As she should have foreseen, Charlie had other ideas. This was his best and last opportunity to convert her. She cooperated, out of respect for his feelings and to satisfy her own considerable sexual curiosity, and got much more than she’d bargained for.
In his holy book Temple of Flesh, Edward D. Devon had provided a spiritual rationale for virtually every sexual diversion, with only brutality and male homosex proscribed. Charlie seemed determined to start at the beginning and work through to the concordance.
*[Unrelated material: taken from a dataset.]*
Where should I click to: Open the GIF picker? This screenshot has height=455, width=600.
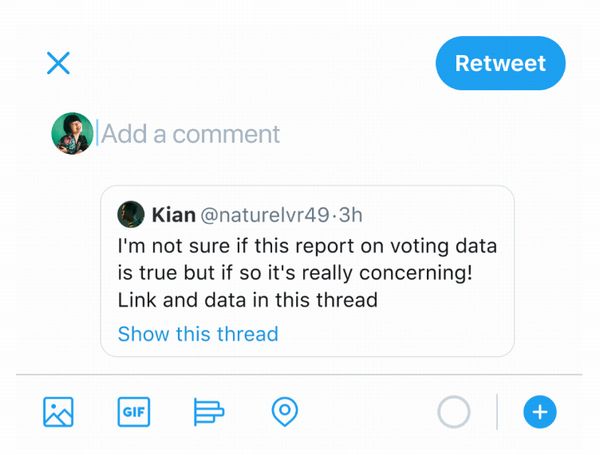click(x=134, y=412)
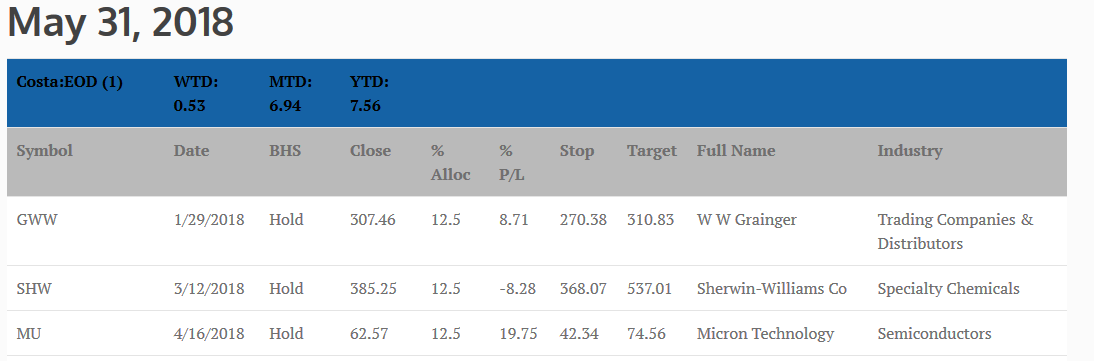This screenshot has height=361, width=1094.
Task: Click the Symbol column header
Action: (45, 151)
O’Hara had to admit that Devon’s World was comfortable, and beautiful—it had to be, considering that eighty percent of its income was from tourism (as opposed to eleven percent in New New)—but most of it was far too expensive for her and Charlie; prices reflected the small fortunes that groundhog tourists spent getting there. Charlie was able to get them space in a hotel that was a Devonite “retreat,” and therefore affordable. A room in Shangrila, one of the World’s two cities, would have eaten up all of their savings in a half hour.
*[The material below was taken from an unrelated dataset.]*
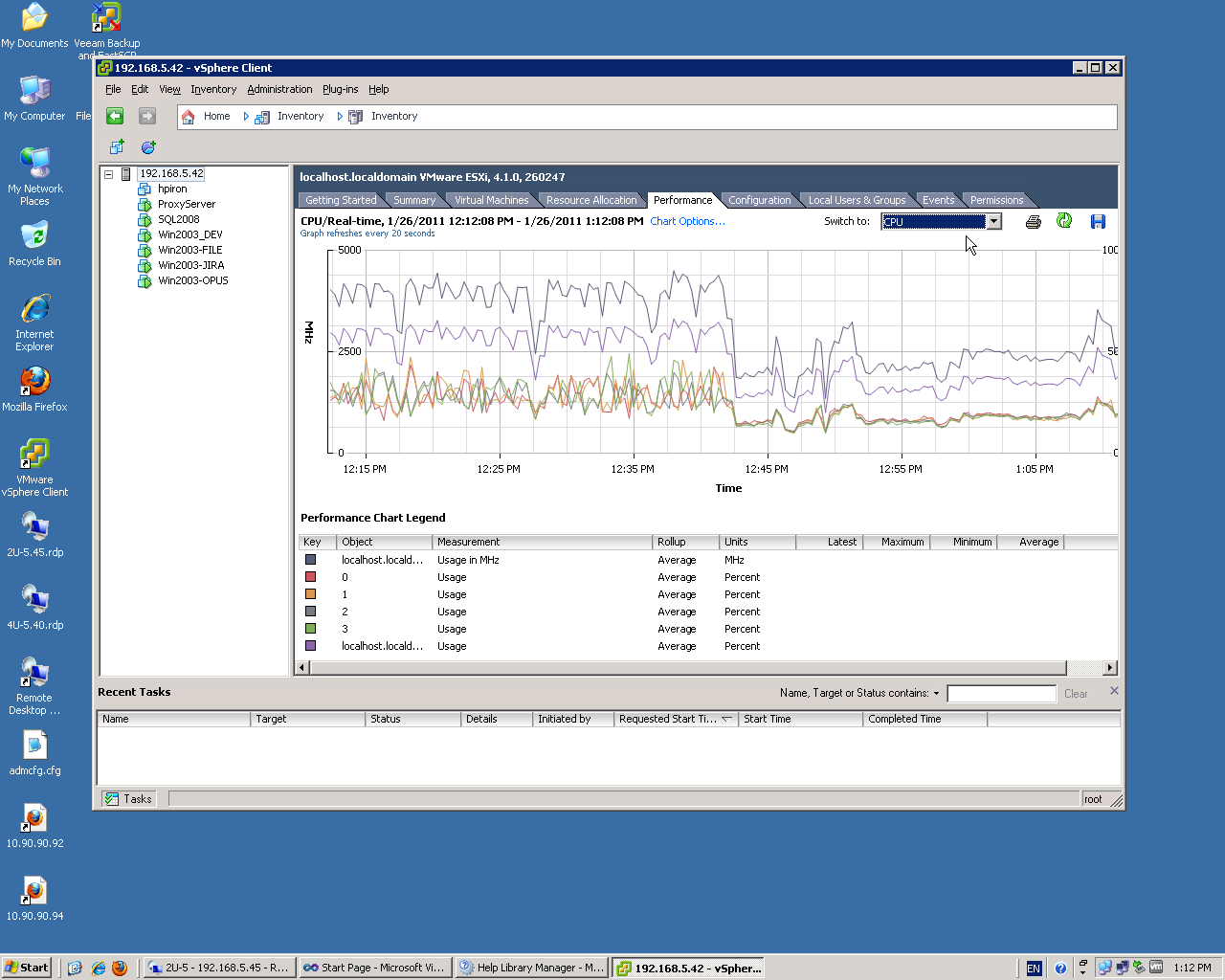Click the new virtual machine toolbar icon
The width and height of the screenshot is (1225, 980).
(x=117, y=147)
Outside of the cities, the wheel-shaped World was mainly parkland, carefully manicured by an army of horticulturists. O’Hara admired its formal beauty but preferred the wildness of New New’s park. She also found it disconcerting to have to step over and around people casually copulating on the path. Charlie primly pointed out that they wouldn’t be doing it in public if they didn’t want people to share their joy. O’Hara would just as soon have had them keep their joy to themselves.
The swimming pool was the worst. Acres of couples, and larger organizations, doing what came naturally (or with some effort). After much cajoling she joined Charlie there in public bliss, and was obscurely annoyed that nobody watched.
A bigger step was having sex with other people, which Charlie insisted was necessary. The people were invariably gentle and polite—once you got used to total strangers asking you to do things you’d never done even in your imagination—but she was surprised to find most of the experiences boring, because most of the people were boring. They seemed appallingly ignorant and smug. They had no curiosity about New New or even Earth, but could drone on forever about family, religion, sex, and jobs, in roughly that order. At least there was never any weather.
She gamely tried almost everything that Charlie suggested, and learned more from the failures than the successes. Some of the knowledge troubled her deeply.
The padded ropes. Charlie explained it to her and showed her the scriptural passage about it, about helplessness and trust. It seemed innocuous, if somewhat silly, but when Charlie started to tie her up she began to struggle, seized with mindless terror; she even bit him while he was trying to release her. She saw then that a large part of her love was self-love, pride in taming the beast, and the other side of the tarnished coin was fear of his huge strength.
Charlie made light of it, and even showed off the wound his “red Devil” had given him. But things changed, rapidly. Charlie was hard to find during the day and fell into deep sleep at night; O’Hara spent more time with her books, studying ahead of the assignments she had brought along. By the time they got aboard the shuttle for New New, they were distantly polite with one another. Two months later, Charlie emigrated to Devon’s World, leaving her with confused memories and a disturbing fund of experience, some of which could get her a good job in Las Vegas, a city she had never planned to visit.